Filming Katie McMillan during one of many emotional scenes. Photo credit: Aperture Alternative

   I enlisted Katie McMillan to play the lead character (and perpetrator of the staged argument), an actor I had met the previous year when I filmed an episode of her online interview series, Let's Do Tea. In the Hubris video, she had to play a woman who was five shots away from rock bottom, and with all those aforementioned emotions on display, it was a challenging shoot for her. But she gave a raw and convincing performance (so much so that there is at least one take where her outbursts made other cast members jump out of their skin!).

   To play the couple on the receiving end of Katie's rage, I enlisted Jessica Messenger (who I had previously costumed on Wasteland) and then-new-to-me model Nicky Paul Rollett, who had to step in at the last minute. Amongst the lineup of extras were a few friends and cameos, including my Night Owls co-writer Tommy Draper, and the band's fellow musicians, Scribble Victory (who also performed on the Night Owls soundtrack, and who Triskelle Pictures also made a music video for, two years later).

   In spite of the emotional scenes, it was a relatively easy shoot. I had the wonderful Chris Newman behind the lens again, and there was pizza available for the plucky cast and extras on location (although the lovely bar dog Buddy, who usually frequents Bar One, was kept off location for most of the shoot). We also had Ben Wood of Aperture Alternative on set to take all the lush photos you see on this page (the rest are still on Facebook if you want to see them).

   As often happens with most music videos, after the edit the video had to be shelved until The Oramics Machine were ready to release their single and album. And, the band being the perfectionists they are, they didn't finish mixing and remixing Hubris until early this year.
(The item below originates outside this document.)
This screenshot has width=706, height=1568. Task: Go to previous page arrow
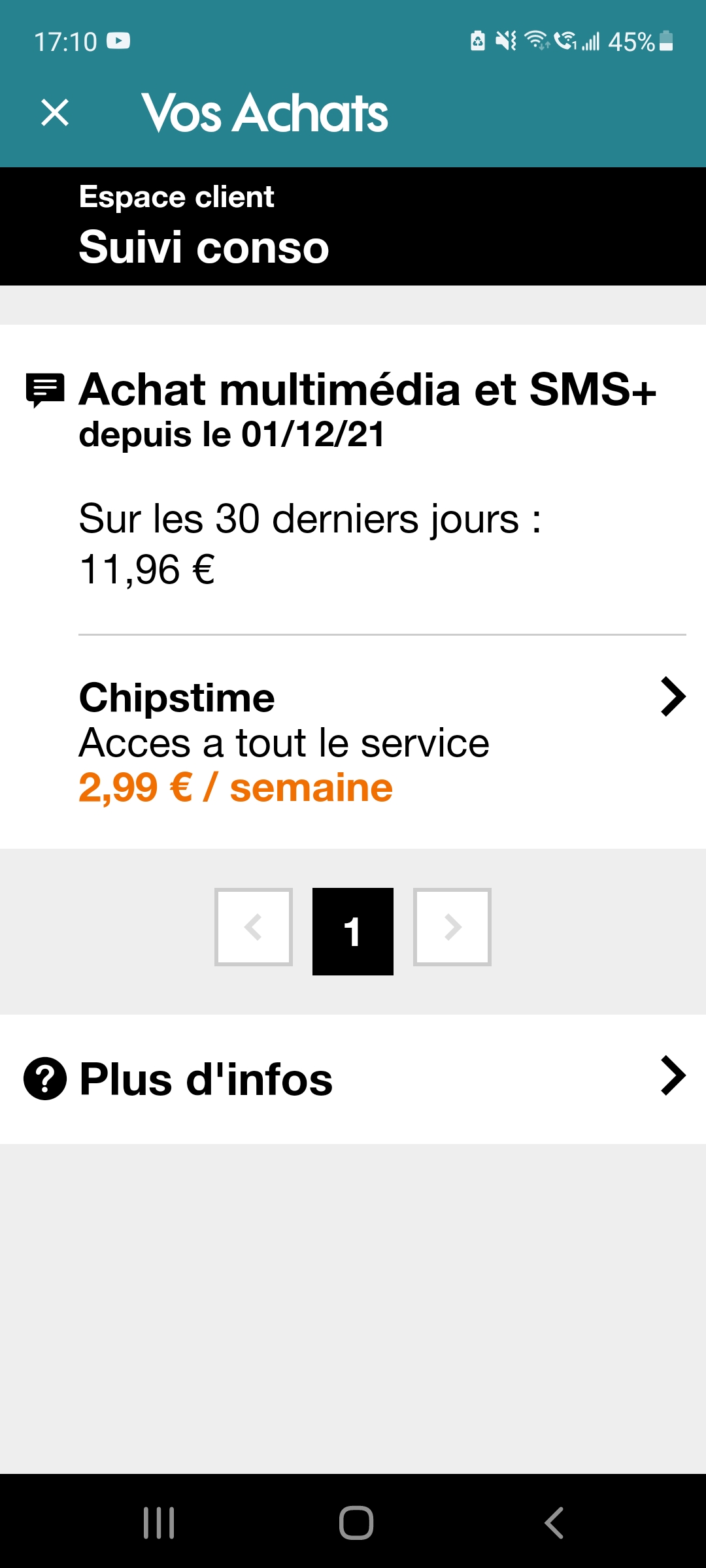point(254,927)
But good things come to wait, so, finally, here it is - the official music video of Hubris for The Oramics Machine:



   So, what are my thoughts on the video after all this time? Well, since I don't tend to use SLRs for client shoots anymore, I'm inclined to think the footage has aged a bit, but I think the slightly lower-key look of it really suits the grungey performance footage (plus Chris is such a good DP, he could even make phone footage look awesome!) . This video was also the first time I'd ever graded one of my videos myself (apart from the odd video diary), and I think my skills in that area have improved over the last two years. I also have different editing software to what I used back then, and there are things I'd do with the new software if I had to create the video now. But the story of the video is still perfect for the lyrics and the band, and the performances are great, so if I had to shoot it again, I wouldn't change any of those elements.


   I had a lot of lovely feedback from the band after the video was finished. Bass Guitarist Chris Harrison, who is now an illustrator (his work is really cool - check it out on Instagram) - even sent me this note, which is awesome:



  Right, now I need to get back to the Songbird edit (we're on the second cut now). I'm certainly not tired of making music videos yet, in any way, so if you or anyone you know would like one, please send them my way!

Sophie


EDIT: Sadly, since finishing their album and releasing their video, The Oramics Machine have decided to call it a day. They were a great band to work with and to watch perform (I even did a live gig recording for them very early on in my film career) so it's a shame to see them retire. But it's been a pleasure creating this video for them, and I'm happy to have played a small part in their swansong. Thanks for the memories, boys!